-- Data to examine follows --
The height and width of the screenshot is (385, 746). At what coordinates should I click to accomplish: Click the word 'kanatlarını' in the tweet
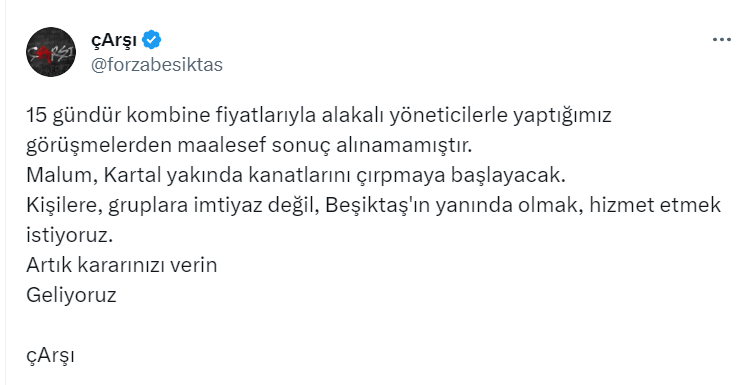click(300, 176)
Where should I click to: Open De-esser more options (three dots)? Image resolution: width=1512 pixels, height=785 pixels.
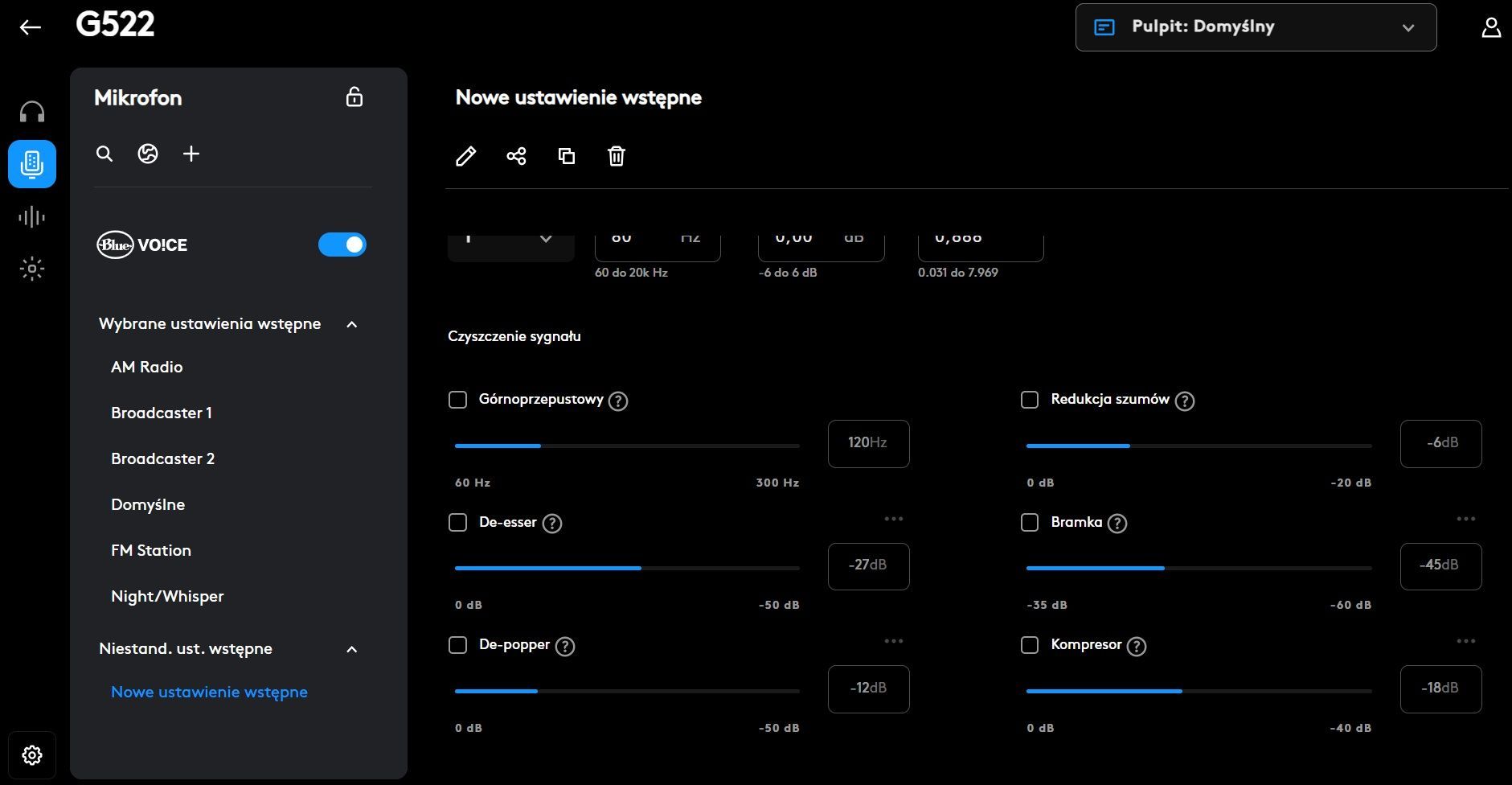coord(894,519)
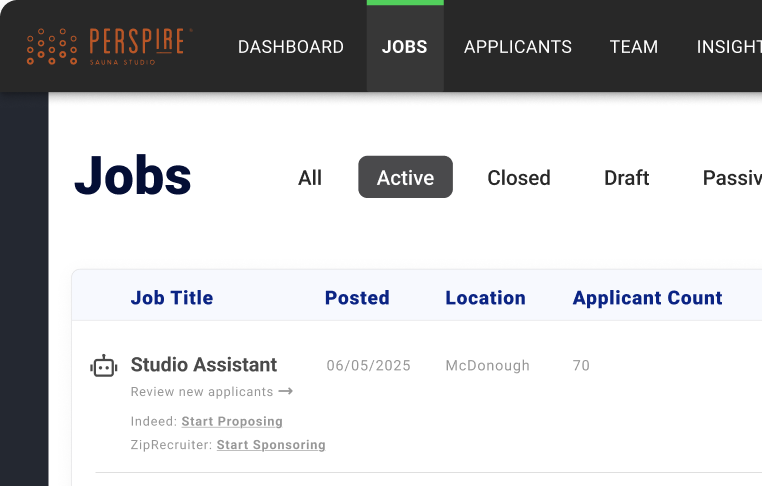Switch to the Passive jobs filter
This screenshot has width=762, height=486.
(x=732, y=178)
-- Data to examine concluded --
--- What to do ---
Reproduce the entries above word for word. Pictures stay out.

--- Task solution ---
The height and width of the screenshot is (385, 746). At what coordinates should I click to accomplish: Click the word 'kanatlarını' in the tweet
click(300, 176)
Where should I click to: Open De-esser more options (three dots)? Image resolution: width=1512 pixels, height=785 pixels.
coord(894,519)
Switch to the Passive jobs filter
This screenshot has width=762, height=486.
(x=732, y=178)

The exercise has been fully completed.